Segundo o trecho sobre Temer e Bolsonaro, que revista definiu Marcela Temer como "bela, recatada e do lar"?

■ **Trecho selecionado**
━━━━━━━━━━
Para manter o privilégio de se sentir superior num mundo em que já não basta ser branco e ter uma arma para se manter no topo da cadeia alimentar, Bolsonaro desrespeita as minorias, raciais e de gênero, justamente as parcelas mais frágeis da população, e estimula a violência contra elas. Neste momento, encarna um outro tipo clássico, o fortão covarde da escola. Faz isso afirmando que está defendendo os “valores tradicionais”. Mas o que chama de valores tradicionais são apenas os seus privilégios.

É interessante observar que Michel Temer, ao assumir o poder, promoveu um retrato amarelado com seu ministério de homens brancos, a maioria deles mais velhos. Pairando sobre essa imagem, especialmente no primeiro ano de governo, estava a figura de sua mulher, 43 anos mais jovem: Marcela Temer, a esposa “bela, recatada e do lar”, como definiu a revista Veja.

Essa conformação simbólica de poder remetia à República Velha, como foi dito, mas muito mais a um folhetim de Nelson Rodrigues. Enquanto foi possível, alguns jornalistas, também homens e brancos, a maioria mais velhos, fizeram comentários encantados, alguns deles bastante constrangedores, sobre a beleza da mulher do presidente. Por algum tempo, antes de seu governo ruir por corrupção e incompetência, Temer ganhou o atributo de uma potência viril aplicada à política, por estar casado com uma mulher bonita e jovem.

Se Temer exaltou a mulher como objeto, Bolsonaro levou o machismo a outro patamar: a mulher é inimiga

Jair Bolsonaro leva o machismo e o patriarcado a outro patamar. As mulheres não são objetos, mas um inimigo. Em 2014, na Câmara dos Deputados, disse que não estupraria a colega Maria do Rosário (PT): “Você não merece ser estuprada, é muito feia”. Depois, repetiu ao jornal Zero Hora: “Ela não merece (ser estuprada). Porque ela é muito ruim, ela é muito feia, não faz meu gênero, jamais a estupraria”. O comentário, dito e repetido, o tornou réu por apologia ao estupro no Supremo Tribunal Federal.
━━━━━━━━━━
■ **Entradas**

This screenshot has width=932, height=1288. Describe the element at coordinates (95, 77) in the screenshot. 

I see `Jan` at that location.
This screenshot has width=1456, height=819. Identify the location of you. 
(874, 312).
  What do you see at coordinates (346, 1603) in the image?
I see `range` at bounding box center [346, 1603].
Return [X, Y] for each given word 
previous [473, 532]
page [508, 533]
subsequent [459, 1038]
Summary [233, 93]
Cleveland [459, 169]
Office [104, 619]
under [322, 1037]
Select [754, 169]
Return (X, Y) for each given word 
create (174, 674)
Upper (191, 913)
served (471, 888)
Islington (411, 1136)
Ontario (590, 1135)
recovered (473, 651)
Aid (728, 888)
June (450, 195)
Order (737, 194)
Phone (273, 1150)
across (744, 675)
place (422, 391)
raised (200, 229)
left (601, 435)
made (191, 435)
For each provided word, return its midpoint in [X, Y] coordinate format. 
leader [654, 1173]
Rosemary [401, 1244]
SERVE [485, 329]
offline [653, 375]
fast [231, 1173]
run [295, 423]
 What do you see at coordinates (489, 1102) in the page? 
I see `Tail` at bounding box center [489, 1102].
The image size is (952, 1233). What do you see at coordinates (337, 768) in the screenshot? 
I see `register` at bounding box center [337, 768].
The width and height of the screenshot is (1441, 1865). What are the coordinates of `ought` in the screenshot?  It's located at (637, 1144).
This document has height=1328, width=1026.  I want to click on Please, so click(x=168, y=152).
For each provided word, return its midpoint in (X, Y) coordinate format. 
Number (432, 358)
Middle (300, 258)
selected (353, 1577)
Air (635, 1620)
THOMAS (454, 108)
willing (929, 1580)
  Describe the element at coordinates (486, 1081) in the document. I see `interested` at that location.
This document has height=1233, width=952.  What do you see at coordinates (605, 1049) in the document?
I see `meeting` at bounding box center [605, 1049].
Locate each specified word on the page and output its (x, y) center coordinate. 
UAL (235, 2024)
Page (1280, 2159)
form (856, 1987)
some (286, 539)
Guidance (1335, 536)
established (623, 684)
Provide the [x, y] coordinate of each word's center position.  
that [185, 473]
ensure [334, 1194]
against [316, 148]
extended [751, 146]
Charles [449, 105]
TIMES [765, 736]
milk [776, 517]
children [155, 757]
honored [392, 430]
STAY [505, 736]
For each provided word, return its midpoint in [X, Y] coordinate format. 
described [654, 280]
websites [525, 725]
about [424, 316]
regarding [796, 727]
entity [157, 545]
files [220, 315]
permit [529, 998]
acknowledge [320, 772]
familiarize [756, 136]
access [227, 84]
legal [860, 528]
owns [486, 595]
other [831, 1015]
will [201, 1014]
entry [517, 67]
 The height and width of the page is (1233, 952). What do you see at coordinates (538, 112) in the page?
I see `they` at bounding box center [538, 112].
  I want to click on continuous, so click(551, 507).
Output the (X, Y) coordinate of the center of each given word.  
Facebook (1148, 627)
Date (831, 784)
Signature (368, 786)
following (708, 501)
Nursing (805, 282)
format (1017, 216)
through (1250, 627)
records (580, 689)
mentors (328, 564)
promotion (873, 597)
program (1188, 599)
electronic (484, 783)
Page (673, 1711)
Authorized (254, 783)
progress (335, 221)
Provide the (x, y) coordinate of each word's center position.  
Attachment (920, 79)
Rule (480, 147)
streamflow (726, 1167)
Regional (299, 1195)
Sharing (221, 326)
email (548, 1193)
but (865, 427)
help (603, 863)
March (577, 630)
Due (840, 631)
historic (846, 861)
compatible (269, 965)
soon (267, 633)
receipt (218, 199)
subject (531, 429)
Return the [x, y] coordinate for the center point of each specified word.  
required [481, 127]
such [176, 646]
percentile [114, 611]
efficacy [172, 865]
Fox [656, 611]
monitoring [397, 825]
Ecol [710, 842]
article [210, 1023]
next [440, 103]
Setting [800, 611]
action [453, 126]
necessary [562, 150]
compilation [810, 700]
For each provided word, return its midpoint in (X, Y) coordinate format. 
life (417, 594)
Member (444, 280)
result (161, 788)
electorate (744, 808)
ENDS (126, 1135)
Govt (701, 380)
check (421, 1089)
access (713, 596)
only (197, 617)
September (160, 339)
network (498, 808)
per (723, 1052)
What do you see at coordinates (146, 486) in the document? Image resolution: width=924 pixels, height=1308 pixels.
━━━━━━━━━━
■ **Solução do problema**
Foi a revista Veja.